Iniziai a lavorare come insegnante nelle scuole civiche del Comune di Milano e si trattò di un notevole restringimento dei miei orizzonti, almeno all’inizio. Negli anni ho avuto poi diversi altri incarichi e mansioni, fino a diventare preside di alcune scuole. Continuo a lavorare per il Comune di Milano, ma non mi occupo più di scuole.

In tutti questi anni ho vissuto in modo forse un po’ monotono, oscillando tra Bellagio e Milano, ma ho incontrato alcuni buoni amici e amiche, degni di quelli di Beirut, ai quali sono molto legato. Ho anche avuto nel tempo varie fidanzate, che mi hanno dato sicuramente più di quanto io non abbia saputo dare a loro. Da una di queste – che ricordo con nostalgia – venni a sapere con comprensibile stupore che era stata in precedenza per qualche tempo legata ad Alberto Chiari – una sera mi capitò anche di rivederlo. Ho fatto qualche bel viaggio – Australia, Nuova Zelanda in primis – e tanti anni di basket, purtroppo solo amatoriale. Gioco ancora, con grande fatica e ginocchia traballanti.

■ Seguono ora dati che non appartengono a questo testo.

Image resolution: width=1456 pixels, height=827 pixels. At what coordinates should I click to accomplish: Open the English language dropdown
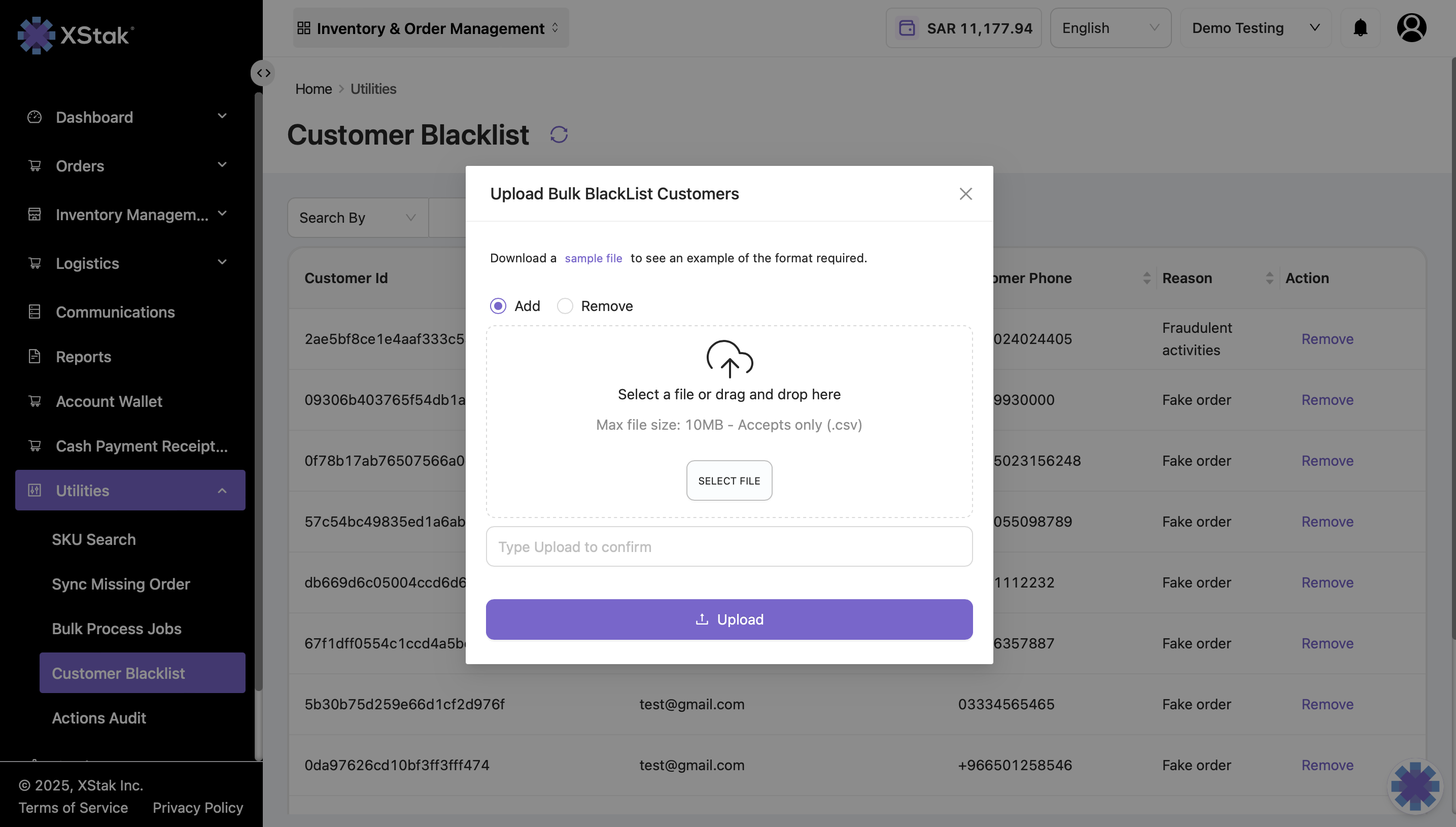(1110, 28)
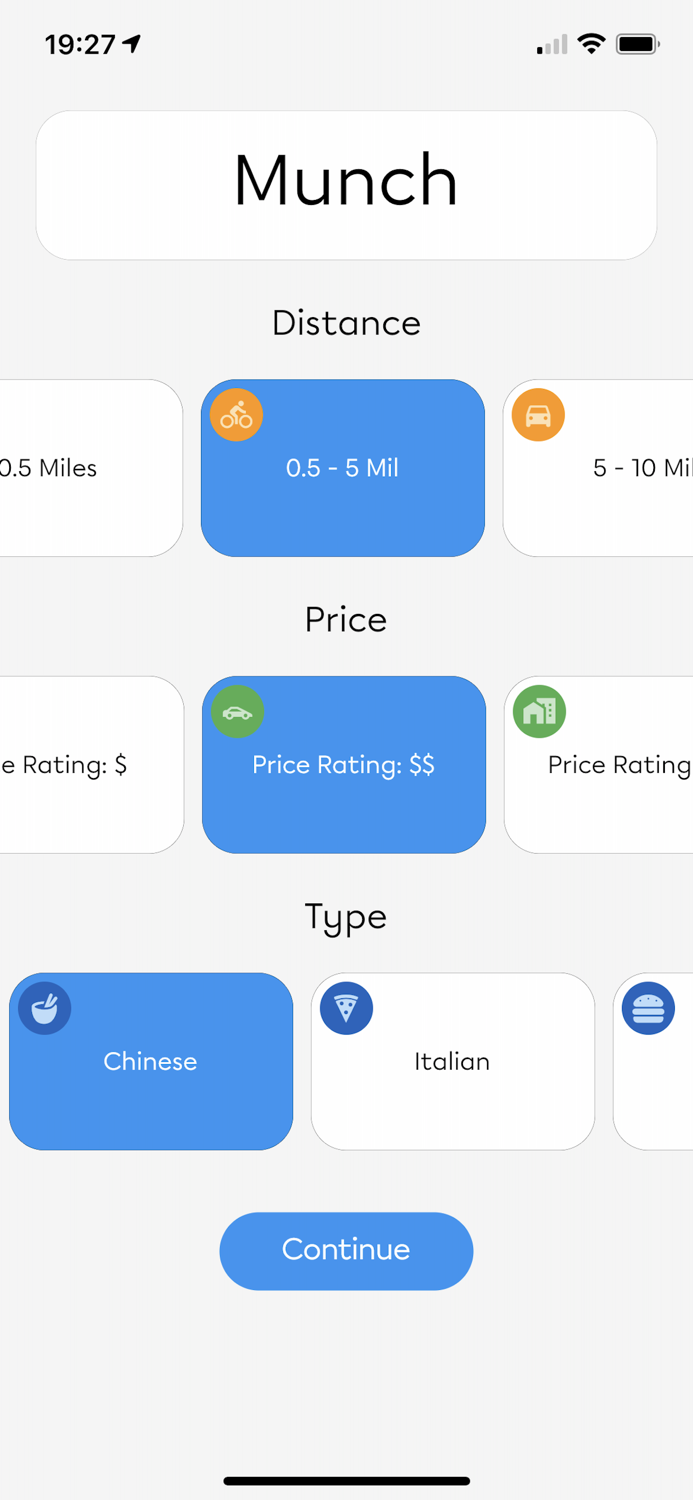This screenshot has height=1500, width=693.
Task: Select the bicycle icon on the 0.5 - 5 Mil card
Action: [236, 414]
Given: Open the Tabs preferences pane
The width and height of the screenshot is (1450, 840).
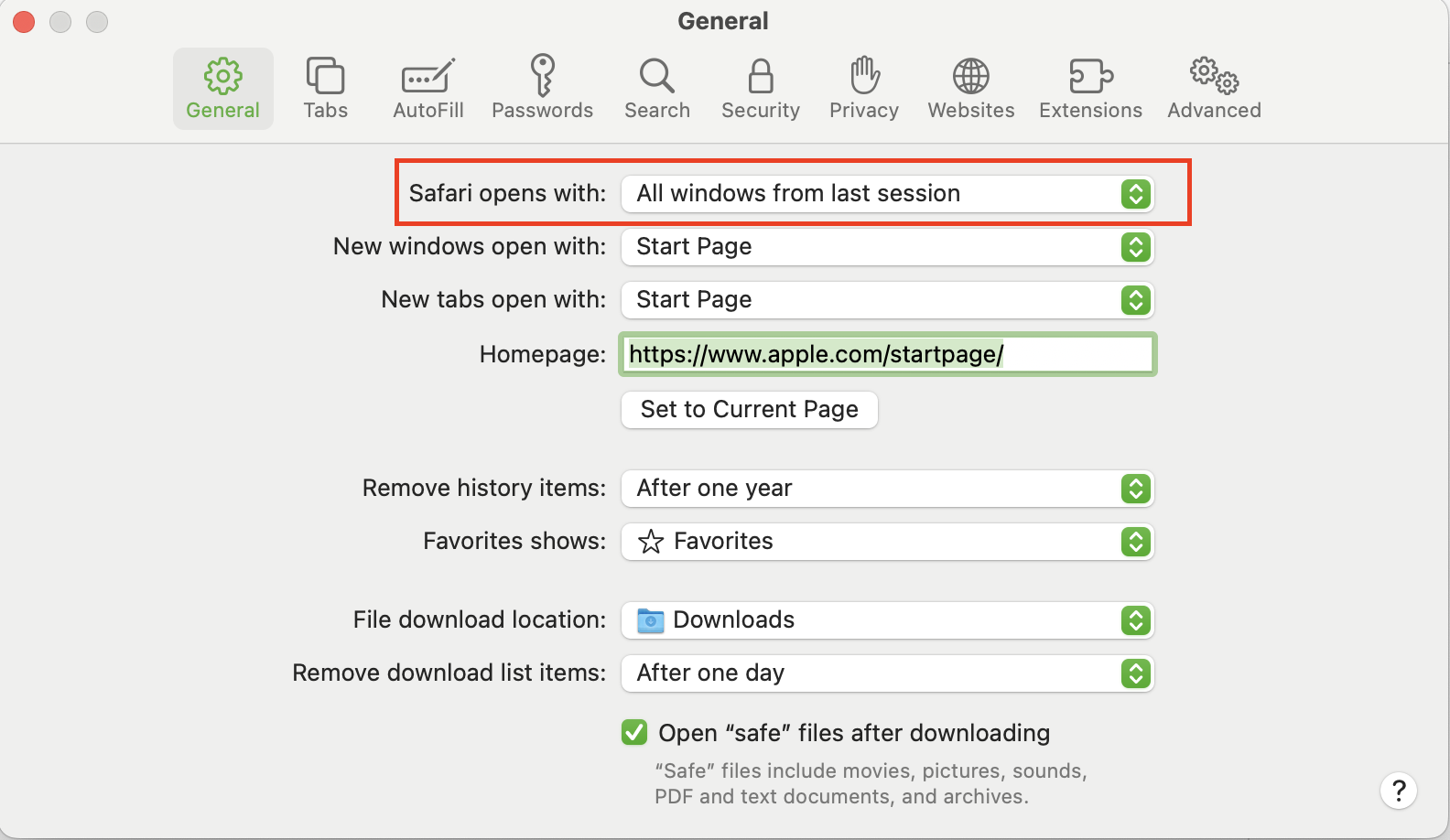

Nel profondo continuo a sentirmi uno studente, e per certi versi sono ancora a Beirut. Quante volte negli anni ho sognato quella camera e il corridoio dell’ultimo piano… E’ un po’ come se la parte migliore della mia vita fosse rimasta lì. Ogni tanto ho l’impressione – ma naturalmente non è un’impressione – di non essermi mai adattato e di non essere mai realmente cresciuto, anche se non sono poi così lontano dai cinquanta.

Ma questo, mi dicono, capita un poco a tutti.